• TASK TO CARRY OUT:
Report each line of the entries that includes "step" by copying it.

• EXTRACTED MATERIAL:
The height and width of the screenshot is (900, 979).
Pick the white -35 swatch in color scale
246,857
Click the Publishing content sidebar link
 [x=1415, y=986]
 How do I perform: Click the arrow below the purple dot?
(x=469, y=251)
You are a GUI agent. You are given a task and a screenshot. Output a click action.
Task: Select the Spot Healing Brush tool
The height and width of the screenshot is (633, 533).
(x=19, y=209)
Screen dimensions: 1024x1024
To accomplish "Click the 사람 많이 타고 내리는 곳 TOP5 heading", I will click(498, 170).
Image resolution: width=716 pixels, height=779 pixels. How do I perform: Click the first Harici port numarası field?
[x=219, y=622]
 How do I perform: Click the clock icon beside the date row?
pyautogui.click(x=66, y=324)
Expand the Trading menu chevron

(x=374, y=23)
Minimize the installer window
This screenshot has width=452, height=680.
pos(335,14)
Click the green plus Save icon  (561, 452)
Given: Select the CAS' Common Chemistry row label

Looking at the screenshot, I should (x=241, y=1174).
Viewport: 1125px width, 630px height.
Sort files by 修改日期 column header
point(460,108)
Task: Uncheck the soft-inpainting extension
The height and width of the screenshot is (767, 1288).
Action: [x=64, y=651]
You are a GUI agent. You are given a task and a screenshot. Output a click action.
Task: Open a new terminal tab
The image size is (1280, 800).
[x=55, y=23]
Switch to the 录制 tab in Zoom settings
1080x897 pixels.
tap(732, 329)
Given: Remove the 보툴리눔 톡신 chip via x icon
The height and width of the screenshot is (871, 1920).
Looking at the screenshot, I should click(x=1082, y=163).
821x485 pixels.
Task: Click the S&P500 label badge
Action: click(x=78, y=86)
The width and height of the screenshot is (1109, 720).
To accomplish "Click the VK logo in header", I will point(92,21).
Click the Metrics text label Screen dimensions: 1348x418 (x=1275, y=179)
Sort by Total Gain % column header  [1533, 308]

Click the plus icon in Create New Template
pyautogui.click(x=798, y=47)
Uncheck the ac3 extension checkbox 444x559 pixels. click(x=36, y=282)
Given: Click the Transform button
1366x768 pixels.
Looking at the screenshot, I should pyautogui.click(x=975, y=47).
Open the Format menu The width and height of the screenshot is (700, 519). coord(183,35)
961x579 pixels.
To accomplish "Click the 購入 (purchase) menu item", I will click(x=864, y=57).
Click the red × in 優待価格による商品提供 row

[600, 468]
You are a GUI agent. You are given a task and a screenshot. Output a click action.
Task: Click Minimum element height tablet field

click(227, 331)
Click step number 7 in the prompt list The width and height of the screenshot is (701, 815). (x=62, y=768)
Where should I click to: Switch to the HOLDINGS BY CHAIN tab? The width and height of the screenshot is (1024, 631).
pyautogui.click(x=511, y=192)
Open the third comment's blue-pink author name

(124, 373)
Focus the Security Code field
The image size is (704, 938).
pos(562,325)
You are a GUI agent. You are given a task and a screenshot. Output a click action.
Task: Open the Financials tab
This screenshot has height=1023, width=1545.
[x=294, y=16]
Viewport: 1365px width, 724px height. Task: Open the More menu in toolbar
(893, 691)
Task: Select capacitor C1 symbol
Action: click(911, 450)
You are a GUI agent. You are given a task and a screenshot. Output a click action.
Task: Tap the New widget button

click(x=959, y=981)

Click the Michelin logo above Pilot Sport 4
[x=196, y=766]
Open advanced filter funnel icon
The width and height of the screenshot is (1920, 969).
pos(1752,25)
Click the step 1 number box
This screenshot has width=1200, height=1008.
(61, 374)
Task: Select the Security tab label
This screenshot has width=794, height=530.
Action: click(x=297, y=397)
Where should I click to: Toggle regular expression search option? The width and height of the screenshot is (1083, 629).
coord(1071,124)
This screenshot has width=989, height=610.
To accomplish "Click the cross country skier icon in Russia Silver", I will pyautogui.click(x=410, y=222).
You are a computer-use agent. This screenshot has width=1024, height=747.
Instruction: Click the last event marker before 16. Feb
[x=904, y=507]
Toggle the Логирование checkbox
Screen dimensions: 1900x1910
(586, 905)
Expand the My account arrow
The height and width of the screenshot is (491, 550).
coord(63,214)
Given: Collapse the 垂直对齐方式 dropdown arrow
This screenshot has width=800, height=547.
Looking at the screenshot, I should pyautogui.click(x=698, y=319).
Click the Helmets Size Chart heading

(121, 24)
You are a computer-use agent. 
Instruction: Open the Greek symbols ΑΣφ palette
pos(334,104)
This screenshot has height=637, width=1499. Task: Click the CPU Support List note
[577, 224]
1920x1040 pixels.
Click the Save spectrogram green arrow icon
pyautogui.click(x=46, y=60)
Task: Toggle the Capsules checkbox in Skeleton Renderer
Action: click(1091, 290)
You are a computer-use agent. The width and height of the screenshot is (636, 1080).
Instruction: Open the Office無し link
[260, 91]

• RESPONSE TO THE EXERCISE:
Click step number 7 in the prompt list The width and height of the screenshot is (701, 815). (x=62, y=768)
Click the step 1 number box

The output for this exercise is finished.